Speaking today (7 September) to Marketing Week at a launch to celebrate the new partnership with the RNIB, Specsavers’ co-founder Dame Mary Perkins said VR could help to diagnose eye conditions and spread awareness to young people of the benefits of routine eye tests by simulating what it’s like to suffer from partial vision.
She revealed: “[VR] technology really excites us and we’re trialling new stuff in stores, which could involve diagnosing eye conditions by doing things such as putting on a headset.
“Of course people still like to be seen by an actual person but if technology provides another way to spread awareness then we will embrace it.”
Standing for something
Nearly half of all cases of sight loss in the UK could have been prevented, according to the new State of the Nation: Eye Health 2016 report by Specsavers and the RNIB.
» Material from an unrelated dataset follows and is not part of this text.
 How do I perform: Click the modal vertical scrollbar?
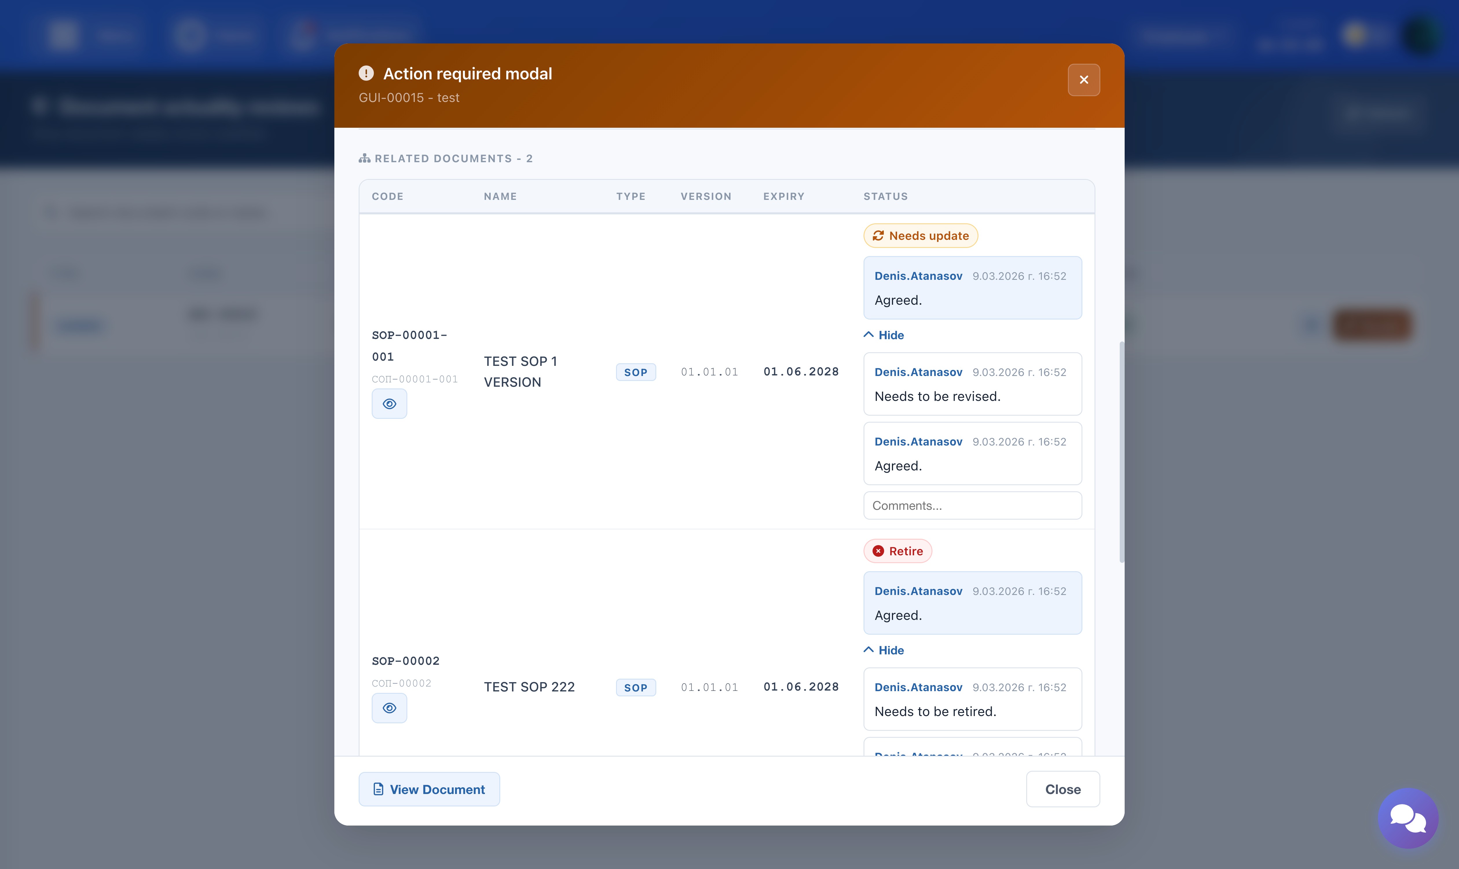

It also found 14 million Brits fail to take an eye test every two years as recommended and that sight loss costs the UK economy £28bn annually.
To spread awareness of both the research and the eye testing it offers in stores, Specsavers has launched a humorous new TV ad that highlights the everyday problems good eyesight can prevent. The ad also makes it very clear this is something that could be lost should a consumer fail to regularly get their eyes tested.
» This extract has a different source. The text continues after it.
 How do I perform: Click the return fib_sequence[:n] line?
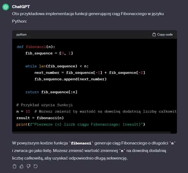(51, 92)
The ad (above) slightly switches up the famous slogan to ‘You should go to Specsavers’ and ends with the message ‘Transforming eye health”.
But despite this shift in messaging, Perkins insists the brand isn’t becoming too serious or abandoning its usual comedic marketing style.
“The ‘You should’ve gone to Specsavers’ slogan is almost engrained in the English language now so it isn’t going anywhere, this is just a slight change but the humour is still there. This is more about giving our brand more scope and ensuring it stands for something that really matters,” she added.
“On the advertising front we still need to reach out to a lot more people and bring down the barrier that exists around eye care. This is just the start of that journey.”
Brexit Armageddon ‘never happened’
Perkins is somewhat of a British retail veteran having led Specsavers from its inception.
Yet despite the current economic concerns around the Brexit vote, she says the business is recording “steady month-on-month sales percentage gains”.
She concluded: “This Armageddon that was supposed to happen after Britain voted out of the EU just never happened.
“Maybe some people have been slightly put off but I’ve been here since 1984 and we’ve always performed strongly during times of concern. We haven’t noticed any impact on our sales [since the Brexit vote].”